This M.Y. answer discusses the various opinions of whether one can daven Mincha and follow it with Ma'ariv immediately afterwards when one began mincha after plag. (Note that this wasn't the subject of my question, itself, there.)
Part of the answer cites O.C. 233:1
הגה: וּלְדִידָן בִּמְדִינוֹת אֵלּוּ שֶׁנּוֹהֲגִין לְהִתְפַּלֵּל עַרְבִית מִפְּלַג הַמִּנְחָה, אֵין לוֹ לְהִתְפַּלֵּל מִנְחָה אַחַר כָּךְ; וּבְדִיעֲבַד אוֹ בִּשְׁעַת הַדַּחַק, יָצָא אִם מִתְפַּלֵּל מִנְחָה עַד הַלַּיְלָה, דְּהַיְנוּ צֵאת הַכּוֹכָבִים (בֵּית יוֹסֵף בְּשֵׁם אֹהֶל מוֹעֵד וְרַשְׁבָּ''א).

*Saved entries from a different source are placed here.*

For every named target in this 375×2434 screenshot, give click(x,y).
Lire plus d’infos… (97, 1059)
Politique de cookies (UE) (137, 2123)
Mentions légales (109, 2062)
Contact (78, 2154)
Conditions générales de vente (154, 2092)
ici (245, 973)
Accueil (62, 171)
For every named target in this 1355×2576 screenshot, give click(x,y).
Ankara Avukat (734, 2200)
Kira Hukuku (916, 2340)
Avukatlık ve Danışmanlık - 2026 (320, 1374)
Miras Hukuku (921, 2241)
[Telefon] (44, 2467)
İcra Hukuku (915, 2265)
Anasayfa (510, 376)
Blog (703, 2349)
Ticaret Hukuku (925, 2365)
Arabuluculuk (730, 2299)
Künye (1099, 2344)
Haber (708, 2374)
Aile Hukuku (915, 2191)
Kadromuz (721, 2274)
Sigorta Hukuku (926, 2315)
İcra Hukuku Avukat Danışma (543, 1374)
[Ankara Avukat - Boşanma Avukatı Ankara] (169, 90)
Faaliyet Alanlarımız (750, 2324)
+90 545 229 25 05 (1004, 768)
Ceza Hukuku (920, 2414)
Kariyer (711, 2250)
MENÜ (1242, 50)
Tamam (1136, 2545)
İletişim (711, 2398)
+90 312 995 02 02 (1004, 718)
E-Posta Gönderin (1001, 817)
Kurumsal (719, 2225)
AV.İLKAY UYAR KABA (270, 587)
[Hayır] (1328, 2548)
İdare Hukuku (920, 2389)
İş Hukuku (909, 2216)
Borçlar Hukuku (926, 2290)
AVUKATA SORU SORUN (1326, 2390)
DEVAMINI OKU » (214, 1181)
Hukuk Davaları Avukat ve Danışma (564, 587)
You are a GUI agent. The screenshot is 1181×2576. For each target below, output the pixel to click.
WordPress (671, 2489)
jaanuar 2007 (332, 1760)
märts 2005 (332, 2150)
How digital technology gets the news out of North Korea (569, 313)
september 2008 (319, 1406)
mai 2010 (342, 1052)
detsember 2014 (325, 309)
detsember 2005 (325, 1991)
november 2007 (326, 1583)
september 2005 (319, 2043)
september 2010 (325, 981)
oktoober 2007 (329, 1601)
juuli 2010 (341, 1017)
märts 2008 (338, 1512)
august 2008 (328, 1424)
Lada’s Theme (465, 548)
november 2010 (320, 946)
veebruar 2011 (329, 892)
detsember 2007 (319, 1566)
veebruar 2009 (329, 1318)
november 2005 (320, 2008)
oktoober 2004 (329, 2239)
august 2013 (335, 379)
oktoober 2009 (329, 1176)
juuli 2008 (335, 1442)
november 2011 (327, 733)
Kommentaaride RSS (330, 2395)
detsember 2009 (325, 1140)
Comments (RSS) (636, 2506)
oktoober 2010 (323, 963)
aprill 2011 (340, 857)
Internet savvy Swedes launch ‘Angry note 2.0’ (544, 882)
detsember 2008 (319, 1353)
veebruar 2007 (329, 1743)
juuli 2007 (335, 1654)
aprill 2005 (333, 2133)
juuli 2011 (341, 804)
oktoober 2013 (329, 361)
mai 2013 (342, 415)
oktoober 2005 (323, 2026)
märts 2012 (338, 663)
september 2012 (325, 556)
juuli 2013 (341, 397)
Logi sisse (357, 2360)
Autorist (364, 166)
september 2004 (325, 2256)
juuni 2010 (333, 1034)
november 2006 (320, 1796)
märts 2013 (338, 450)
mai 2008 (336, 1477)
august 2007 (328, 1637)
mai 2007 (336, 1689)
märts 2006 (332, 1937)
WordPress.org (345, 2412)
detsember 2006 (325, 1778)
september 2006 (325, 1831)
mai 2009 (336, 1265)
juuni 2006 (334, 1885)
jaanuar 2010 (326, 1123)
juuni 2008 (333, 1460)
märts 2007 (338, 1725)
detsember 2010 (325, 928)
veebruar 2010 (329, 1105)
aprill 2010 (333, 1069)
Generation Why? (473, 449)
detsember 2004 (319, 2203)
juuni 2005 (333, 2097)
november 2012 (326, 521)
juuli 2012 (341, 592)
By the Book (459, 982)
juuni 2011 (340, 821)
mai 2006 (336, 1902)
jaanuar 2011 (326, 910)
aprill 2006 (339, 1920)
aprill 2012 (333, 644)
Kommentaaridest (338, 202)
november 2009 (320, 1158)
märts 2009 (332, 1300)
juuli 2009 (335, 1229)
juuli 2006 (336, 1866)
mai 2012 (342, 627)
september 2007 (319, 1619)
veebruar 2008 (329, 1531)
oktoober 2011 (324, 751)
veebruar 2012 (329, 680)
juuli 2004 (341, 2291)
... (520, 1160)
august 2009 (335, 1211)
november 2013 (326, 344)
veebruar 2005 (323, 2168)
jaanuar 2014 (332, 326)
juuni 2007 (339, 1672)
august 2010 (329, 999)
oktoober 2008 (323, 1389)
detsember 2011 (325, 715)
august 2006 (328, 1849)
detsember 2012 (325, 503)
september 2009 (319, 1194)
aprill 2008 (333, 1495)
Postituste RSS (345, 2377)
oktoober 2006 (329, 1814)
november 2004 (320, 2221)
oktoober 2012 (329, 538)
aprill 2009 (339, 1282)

It says that in "emergency situations" if one davened Mincha after plag, and followed it immediately with Ma'ariv before tzet hokachavim, this is fine.
Would this scenario be considered "She'at Hadhcak"?
In my shul, we have trouble getting a minyan (sound all too familiar?) We prefer to daven Mincha before plag and follow it with Ma'ariv (an opinion expressed as "common practice" in O.C. paragraph mentioned). But often, we have 7 people, and the Gabbai calls or "what's-apps" (is that really a valid verb??) people to come to shul to help form the minyan. By the time we get the minyan, it is after plag, so we're following the other opinion that allows davening mincha after plag is over until night time.
Generally, in such cases, according to O.C., when one davens mincha after plag, he must wait until the stars emerge before davening Ma'ariv. However, those that came early will defect and leave the shul because the late-comers made them wait, unnecessarily.
In short, would not having a minyan for Ma'ariv qualify under the condition of She'at Hadchak, or would everyone be forced to wait until the stars emerge?